Occhi e amore, poesia e sguardo: binomi indissolubili sin dai tempi antichi. Da sempre i poeti si sono appellati alla visione per svelare uno dei sentimenti più straordinario e ineffabile. Dante Aligheri scrive “ sempre gli occhi della donna portano amore e rendono gentile tutto ciò che lei guarda”.

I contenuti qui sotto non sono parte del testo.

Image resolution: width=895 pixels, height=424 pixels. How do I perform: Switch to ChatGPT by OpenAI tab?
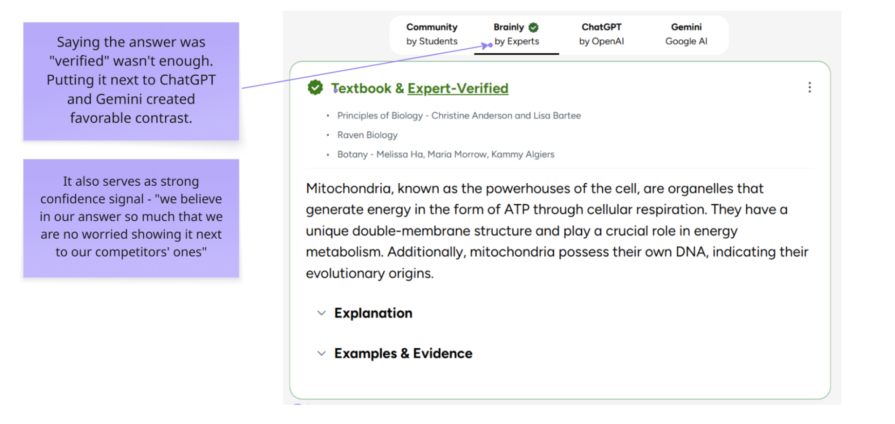click(601, 34)
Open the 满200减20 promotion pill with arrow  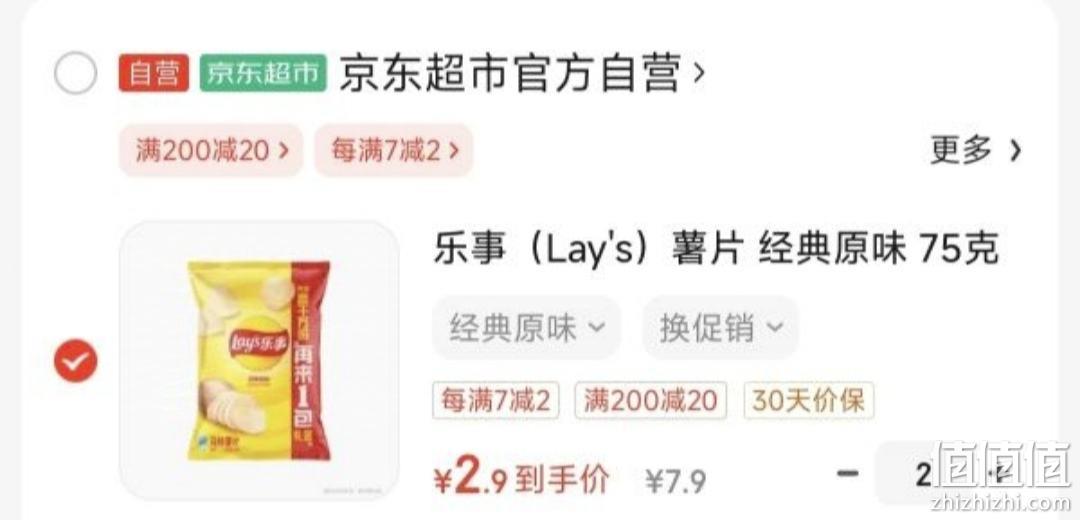point(211,150)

Chi non ricorderà la splendida poesia di Jaques Prevert, “Parigi di notte”, e i suoi tre fiammiferi, “uno per uno accesi nella notte”: “il primo per vedere il tuo viso/il secondo per vedere i tuoi occhi/l’ultimo per vedere la tua bocca”. E tutto il buio per ricordarmi queste cose/mentre ti stringo fra le braccia”.
Mentre nell’amore adultero di Victor Hugo per Juliette Drouet, lo sguardo è un silenzioso sostituto dei baci: “Faccio tutto ciò che posso/perchè il mio amore/non ti disturbi,/ti guardo di nascosto,/ti sorrido quando non mi vedi./Poso il mio sguardo/e la mia anima ovunque/vorrei posare i miei baci.”
Lì dove non possono giungere i baci alla luce del sole, giunge lo sguardo silenzioso e riservato dell’amante, non meno carico di sospiri e attese. Se il desiderio nasce nello sguardo e attraverso gli occhi si alimenta, viene spontaneo chiedersi perchè l’amore renda ciechi, a tal punto che divenga “finezza d’amore l’udir con gli occhi” (Shakespeare).
Offuscati sono gli occhi di colui che ama.
Recita così una poesia di Nazim Hikmet: “non posso esistere senza di te /mi dimentico di tutto tranne che rivederti:/la mia vita sembra che si arresti lì,/non vedo più avanti./sarei estremamente triste/senza la speranza di rivederti presto.”
Sarebbe interessante se, a questo punto, l’ottico decidesse di sottoporre il “ malato d’amore a dei veri e propri test optometrici per indagare le anomalie visive, alla ricerca di possibili cause fisiologiche e sistemiche.